The issuance of debt-canceling decrees was sporadic, not periodic, so one never knew when it would occur. But everyone knew it would happen sooner or later. Financiers would therefore prepare for this eventuality to avoid taking losses whenever debts were abruptly remitted and their collection prohibited. They used various methods to insulate transactions and investments from debt remission—because otherwise who would ever offer credit to those in need?

They developed legal fictions to disguise mortgage loans, debt bondage, and the like as contracts of other kinds, avoiding their cancelation by decree. The decree of Ammi-ṣaduqa, a king of Babylon in the 17th century B.C., explicitly prohibits such subterfuge, but regulation was a step behind entrepreneurs. Clever financial instruments immunized debt from amnesty and kept credit, as well as profit, flowing.

Ultimately a program for periodic debt cancelation was developed in biblical law. The book of Deuteronomy requires remission of debts among Israelites every seventh year, using the term šemiṭṭah (“remission”) and stipulating that every creditor should remit the debt owed him.

The book of Leviticus adds the requirement to proclaim amnesty (derōr) after every seventh cycle of seven years, restoring every Israelite to his property and family in the 50th year—the jubilee year. Recognizing that a predictable debt amnesty would only make creditors’ planning easier, Deuteronomy 15:9 warns against refusing to lend as the seventh year approaches.
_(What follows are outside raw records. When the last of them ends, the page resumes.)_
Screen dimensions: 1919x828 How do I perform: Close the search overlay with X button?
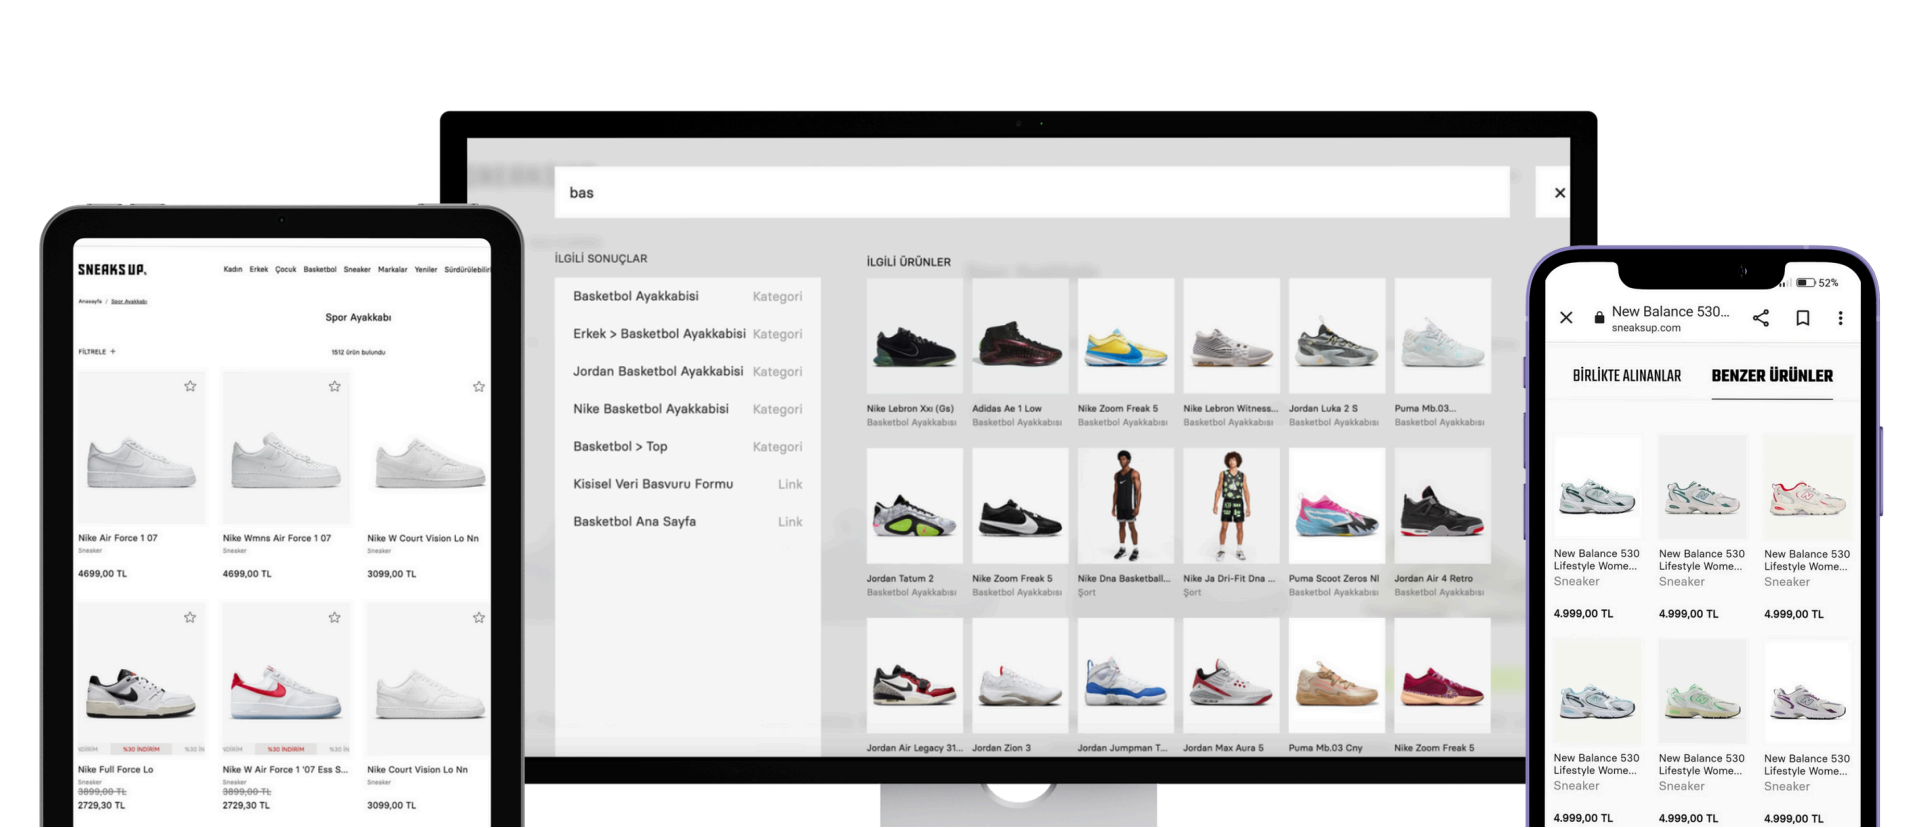point(1559,193)
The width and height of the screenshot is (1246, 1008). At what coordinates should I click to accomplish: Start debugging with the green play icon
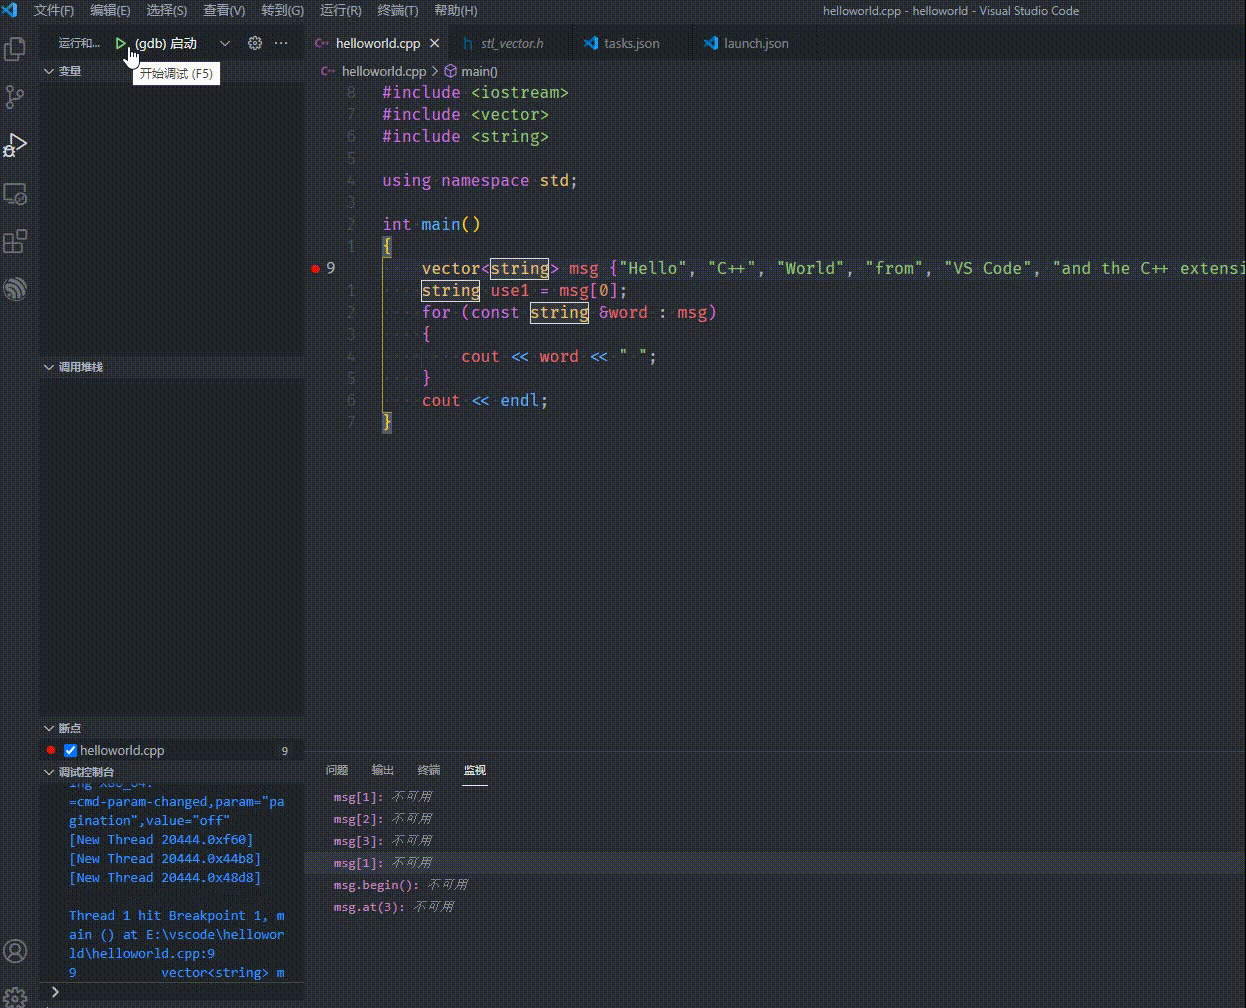tap(120, 43)
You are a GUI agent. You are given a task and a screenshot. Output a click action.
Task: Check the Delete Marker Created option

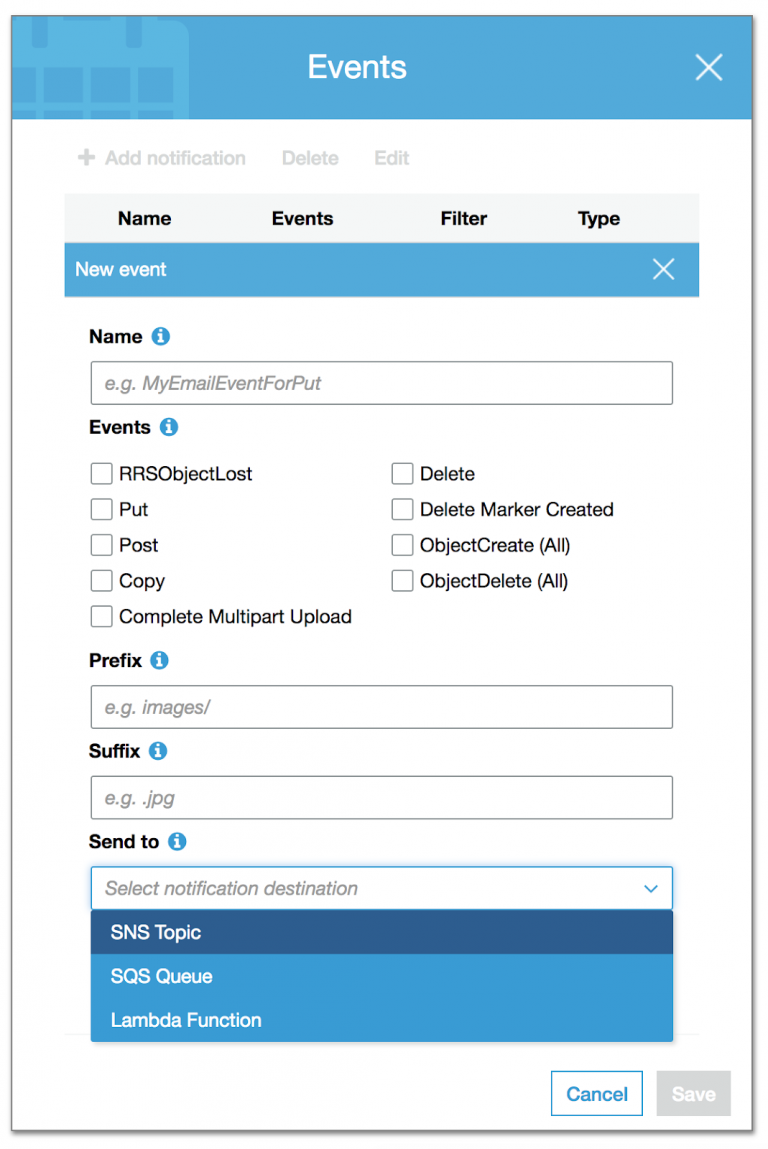coord(402,509)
The biblical authors must have had some experience with creditors’ efforts to evade the requirement to remit debts. According to the book of Jeremiah, when Zedekiah, the last king of Judah, decreed derōr in the face of the Babylonian invasion of 587 B.C., creditors agreed to release their enslaved fellow Judeans, then found ways to force them back into bondage.

Not only was the ostensible purpose of debt-remission decrees defeated by creative credit instruments, the true purpose of such decrees was not to fix the problems that made them necessary. People would still need to go into debt to survive, pay their taxes, and keep a roof over their heads. They would still risk impoverishment, debt bondage, and eventual enslavement. Sporadic debt cancelation did not eliminate chronic indebtedness, nor was it meant to.

Instead, the function of such decrees was to restore socioeconomic balance—and the tax base—enough that the cycle of borrowing to survive could start over. In a sense, debt amnesty actually served to restore society to its ideal state of inequity so that it would always need the same remedy again.

This dynamic is worth considering amid calls for canceling student loan debt. Certainly a student debt amnesty would benefit millions whose lives are shackled by interest on loans they took out in the hope that a degree would guarantee them gainful employment. It would do nothing to address the problems that make incurring such debt necessary.

As long as higher education is treated simultaneously as a private good and a job requirement, people will still need to go into debt to get degrees. Then the same remedy will have to be applied again.


Eva von Dassow is an associate professor of ancient history at the University of Minnesota.